Через год после премьеры смотрим Чехова в Театре имени Вахтангова, вспоминаем Тютчева и пытаемся понять, почему светлячок уступил свою банку солёным огурцам.
Светлячок, ожившие памятники, наклонная столешница, банка огурцов, демонтаж фортепиано – вот некоторые образы, которых не было в чеховском рассказе. Выразительно и метафорично на Новой сцене Театра Вахтангова показывают жизненный путь одного земского доктора, который позволил кислому рассолу потушить «огонь, мерцающий в сосуде». Команда под управлением режиссёра не просто инсценирует Чехова, а изучает закон обратного развития души. Это тончайшее исследование доказывает, что мечта, вынесенная на суд пошлости, не понятая и отвергнутая, не просто угасает, а мутирует в свою полную противоположность: из трепетной живой субстанции – в бездушный, тяжёлый капитал.

Режиссура Олега Долина, сценография Максима Обрезкова, костюмы Евгении Панфиловой и свет Руслана Майорова создают безрадостное чёрно-белое пространство, где главный враг мечты – не обстоятельства, а слово. «Мне кажется, никто ещё не описал верно любви, и едва ли можно описать это нежное, радостное, мучительное чувство, и кто испытал его хоть раз, тот не станет передавать его на словах», – эта реплика Старцева повторяется в спектакле рефреном, превращаясь для главных героев в вердикт и меру пресечения. А сам спектакль становится наглядным воплощением тютчевского Silentium!, где «мысль изречённая есть ложь» – не поэтическая метафора, а диагноз, поставленный целому миру.

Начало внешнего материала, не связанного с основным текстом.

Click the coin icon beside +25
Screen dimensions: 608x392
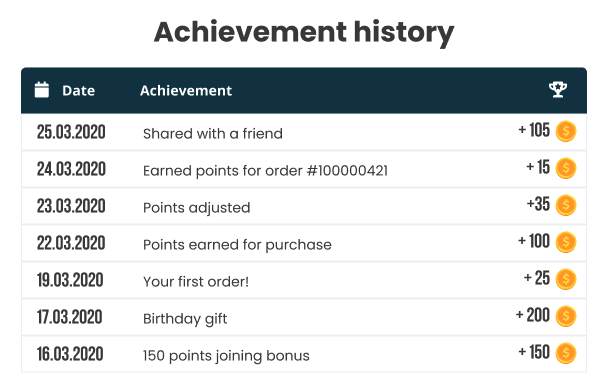tap(566, 279)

Семья Туркиных – визуальный и смысловой образ «изречённой» жизни. Они не живут искусством и чувствами, они их демонстрируют, как это делали столетия назад вульгарные герои площадного театра и бархатные персонажи графоманских романов. Их мир – это непрекращающийся, назойливый перформанс, где для тихого горения души, того самого светлячка в банке, просто не хватает кислорода. В их мире – даже в памятниках и кладбищенских крестах больше жизни и таланта, чем в живых, дышащих людях.
Но Долин не спешит обвинять целый мир в упадке конкретной души. И земский врач Дмитрий Старцев (Юрий Поляк), и бывшая будущая великая пианистка Катя Туркина (Ася Домская) сами сделали выбор и сами отвечают за последствия. И если Котик, отвергнутая столицей и музыкой, просто откатывается на предыдущую версию, то Старцев позволяет себе опуститься ниже заводских настроек.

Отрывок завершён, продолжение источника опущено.